In a current feature on Unsung Tech Innovators Computerworld interviews Robert Kahn who, along with Vint Cerf came up with the TCP/IP protocol upon which the Internet is based. Kahn notes that the 30th anniversary of their first successful “internetworking” demo just passed.
From the article:
Initially, in 1973, DARPA contracted with Cerf to work with Kahn on aspects of the nascent Internet project, “after I had the basic idea down,” to help complete the design and implementation of the TCP (Transmission Control Protocol), Kahn says. The idea was to replace the Arpanet’s by-then-outdated method of passing along messages, called the Network Control Protocol.

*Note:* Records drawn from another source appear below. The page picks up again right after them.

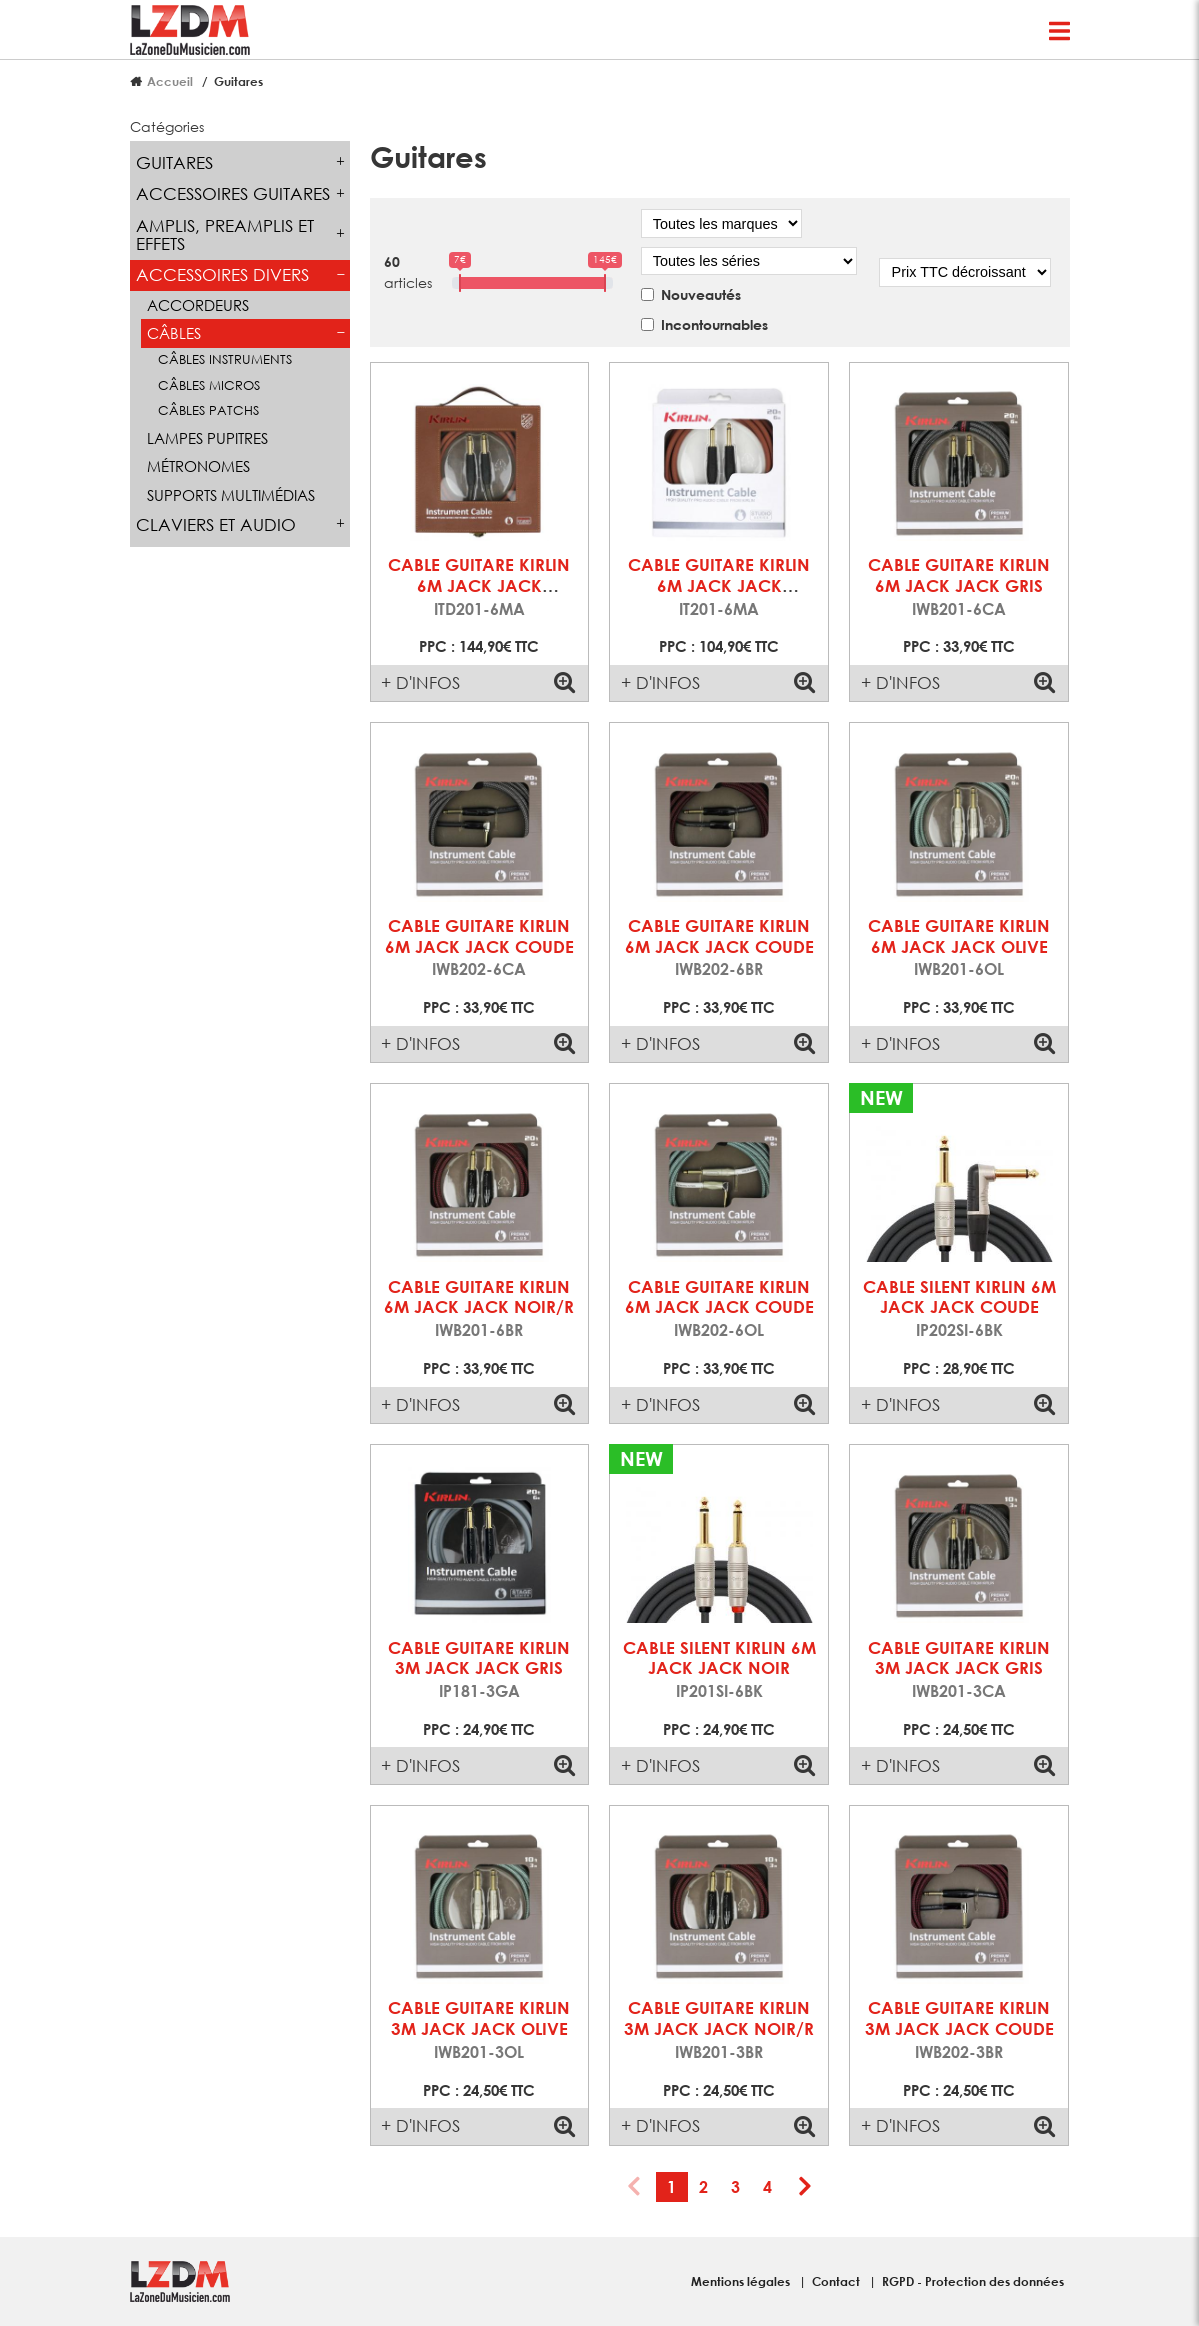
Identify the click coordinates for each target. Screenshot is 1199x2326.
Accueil (170, 81)
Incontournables (714, 324)
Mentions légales (742, 2281)
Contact (837, 2281)
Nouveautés (701, 294)
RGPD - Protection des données (973, 2281)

The Kahn and Arpanet story goes back to October 1966, when Kahn was taking a break from his professorship at MIT and working at Bolt Beranek and Newman (BBN). Back then, BBN was primarily an architectural acoustics research firm in Cambridge, Mass.
“BBN ended up getting the contract to build the Arpanet, and a four-node version got deployed and [was] working in December 1969,” Kahn explains. Those first nodes linked computers at UCLA, the Stanford Research Institute, the University of California at Santa Barbara and the University of Utah. But it took almost three more years for the research community to get those host computers connected to the Net. The first public demonstration of the Arpanet was in 1972, when approximately 50 nodes were operating, he says.

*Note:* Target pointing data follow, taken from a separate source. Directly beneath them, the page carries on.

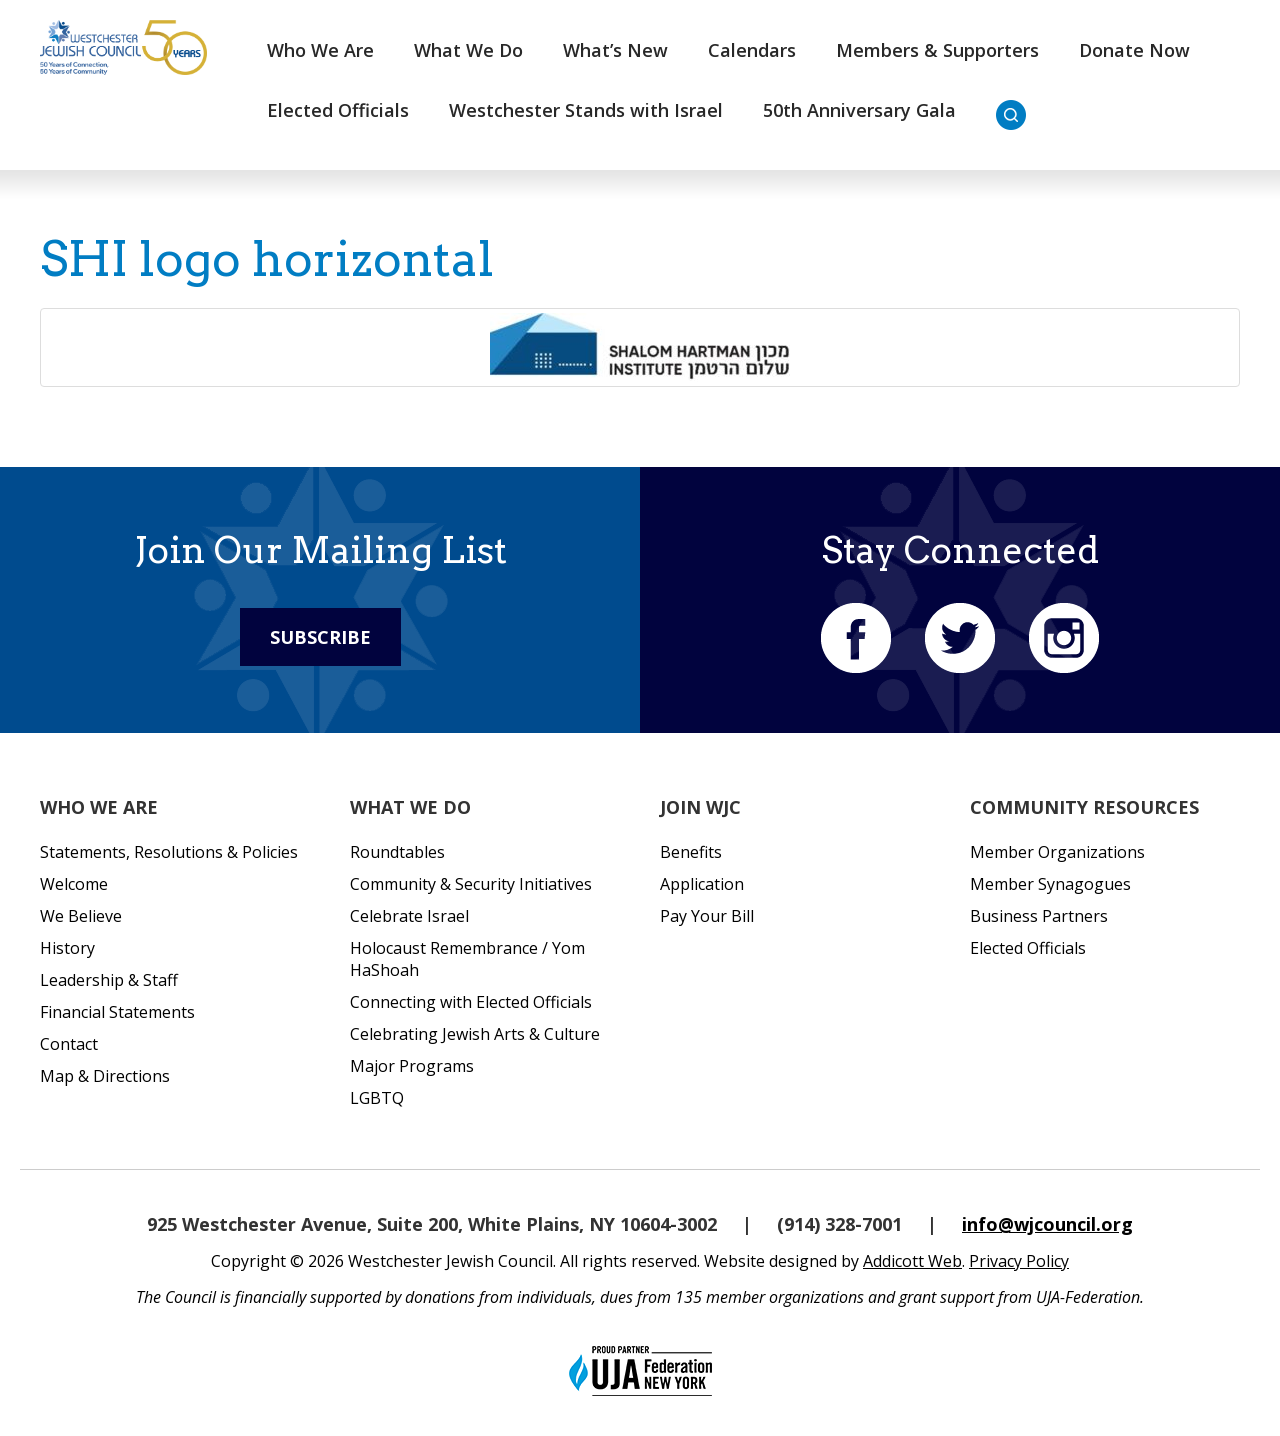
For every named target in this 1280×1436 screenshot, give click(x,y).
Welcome (74, 884)
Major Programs (412, 1066)
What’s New (615, 50)
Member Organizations (1057, 852)
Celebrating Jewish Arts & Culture (475, 1034)
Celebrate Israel (409, 916)
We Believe (81, 916)
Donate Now (1134, 50)
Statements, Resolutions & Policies (169, 852)
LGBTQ (377, 1098)
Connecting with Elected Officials (471, 1002)
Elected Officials (338, 110)
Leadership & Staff (109, 980)
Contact (69, 1044)
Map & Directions (105, 1076)
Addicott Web (912, 1261)
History (67, 948)
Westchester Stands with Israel (586, 110)
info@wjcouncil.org (1047, 1224)
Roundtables (397, 852)
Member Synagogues (1050, 884)
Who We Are (320, 50)
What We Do (468, 50)
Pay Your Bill (707, 916)
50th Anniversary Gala (859, 110)
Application (702, 884)
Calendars (752, 50)
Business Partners (1039, 916)
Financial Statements (117, 1012)
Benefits (691, 852)
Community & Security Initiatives (471, 884)
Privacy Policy (1019, 1261)
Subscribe (320, 637)
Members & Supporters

Kahn finds it funny that, looking back, people think getting the funding for a program to do the Internet and making it happen was “a slam-dunk.”
“I’ll tell you, the only reason we succeeded in building it was that no one cared enough in the early 1970s to get involved and try to stop it,” he says. “So few companies had time-sharing computers back then, and thus, there wasn’t seen to be much of a market for interactive computer networks. And so there was no effort in the private sector to interconnect nonexistent networks to each other.”
DARPA happened to have three such networks in existence or in development, Kahn says, “so we could imagine the problem and attempt to solve the interconnection problem. It was not until later that alternate networks, such as the Ethernet and personal computers, emerged in the commercial marketplace. That made a big difference.”
One big moment that isn’t often recognized, he says, is when DARPA — working with a number of contractors, including Collins Radio, BBN and others — demonstrated the first successful TCP connection traversing three dissimilar but interconnected networks. November 22, 2007, marked the 30th anniversary of that demo.
It was an event that Kahn believes should be more recognized because, like today’s Internet, it was the “internetworking” of three disparate networks, and it foreshadowed the cellular and Wi-Fi systems of today.
The Computer History Museum has posted up a 2 hr video program about that original internetworking test 30 years ago.